Stored data entries:
============

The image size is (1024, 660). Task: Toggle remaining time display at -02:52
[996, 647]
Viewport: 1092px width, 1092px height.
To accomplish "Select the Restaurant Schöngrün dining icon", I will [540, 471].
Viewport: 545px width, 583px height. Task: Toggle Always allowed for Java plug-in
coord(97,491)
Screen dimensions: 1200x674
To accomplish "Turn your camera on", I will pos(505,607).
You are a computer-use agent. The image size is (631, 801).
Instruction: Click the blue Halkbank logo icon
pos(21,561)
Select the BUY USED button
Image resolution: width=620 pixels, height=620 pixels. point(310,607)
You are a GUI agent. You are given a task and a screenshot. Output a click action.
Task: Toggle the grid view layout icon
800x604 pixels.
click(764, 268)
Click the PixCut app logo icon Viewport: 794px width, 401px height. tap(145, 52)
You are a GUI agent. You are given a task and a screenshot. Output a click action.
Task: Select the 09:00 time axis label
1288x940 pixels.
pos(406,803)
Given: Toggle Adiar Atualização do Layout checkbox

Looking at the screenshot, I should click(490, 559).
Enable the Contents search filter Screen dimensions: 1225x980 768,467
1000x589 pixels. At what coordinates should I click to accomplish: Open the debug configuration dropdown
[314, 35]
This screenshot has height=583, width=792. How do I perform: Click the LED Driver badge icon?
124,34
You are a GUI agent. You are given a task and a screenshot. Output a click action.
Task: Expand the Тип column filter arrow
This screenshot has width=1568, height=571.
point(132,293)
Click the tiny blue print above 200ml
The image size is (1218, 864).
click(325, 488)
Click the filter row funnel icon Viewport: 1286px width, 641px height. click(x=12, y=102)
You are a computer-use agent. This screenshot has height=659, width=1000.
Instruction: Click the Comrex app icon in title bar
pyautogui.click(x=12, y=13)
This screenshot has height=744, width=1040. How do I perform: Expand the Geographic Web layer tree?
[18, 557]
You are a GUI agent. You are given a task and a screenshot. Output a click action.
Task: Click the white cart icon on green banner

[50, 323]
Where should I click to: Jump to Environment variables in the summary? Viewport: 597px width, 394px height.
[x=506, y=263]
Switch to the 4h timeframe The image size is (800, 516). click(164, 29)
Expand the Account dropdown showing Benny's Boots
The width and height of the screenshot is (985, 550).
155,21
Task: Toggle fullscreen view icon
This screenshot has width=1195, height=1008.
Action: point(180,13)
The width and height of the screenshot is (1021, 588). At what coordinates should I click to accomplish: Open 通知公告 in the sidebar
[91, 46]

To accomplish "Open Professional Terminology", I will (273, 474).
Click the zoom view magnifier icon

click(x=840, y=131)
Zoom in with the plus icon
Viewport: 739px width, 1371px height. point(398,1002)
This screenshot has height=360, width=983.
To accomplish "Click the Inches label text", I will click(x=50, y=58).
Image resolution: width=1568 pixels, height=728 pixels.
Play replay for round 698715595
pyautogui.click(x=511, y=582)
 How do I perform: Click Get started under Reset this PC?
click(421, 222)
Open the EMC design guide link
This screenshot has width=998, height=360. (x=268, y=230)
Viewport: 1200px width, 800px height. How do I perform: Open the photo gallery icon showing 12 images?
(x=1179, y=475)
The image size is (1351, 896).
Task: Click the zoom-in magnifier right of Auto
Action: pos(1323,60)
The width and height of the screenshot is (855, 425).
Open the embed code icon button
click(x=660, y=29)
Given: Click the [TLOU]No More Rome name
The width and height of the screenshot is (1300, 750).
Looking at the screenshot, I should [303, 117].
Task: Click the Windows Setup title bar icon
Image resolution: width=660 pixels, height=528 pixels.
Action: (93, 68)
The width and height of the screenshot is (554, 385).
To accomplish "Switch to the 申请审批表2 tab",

============

ASSIGNED TASK:
Where does "label" appear in the records above? Copy every line that has it.

ANSWER AREA:
Task: Select the 09:00 time axis label
To accomplish "Click the Inches label text", I will click(x=50, y=58).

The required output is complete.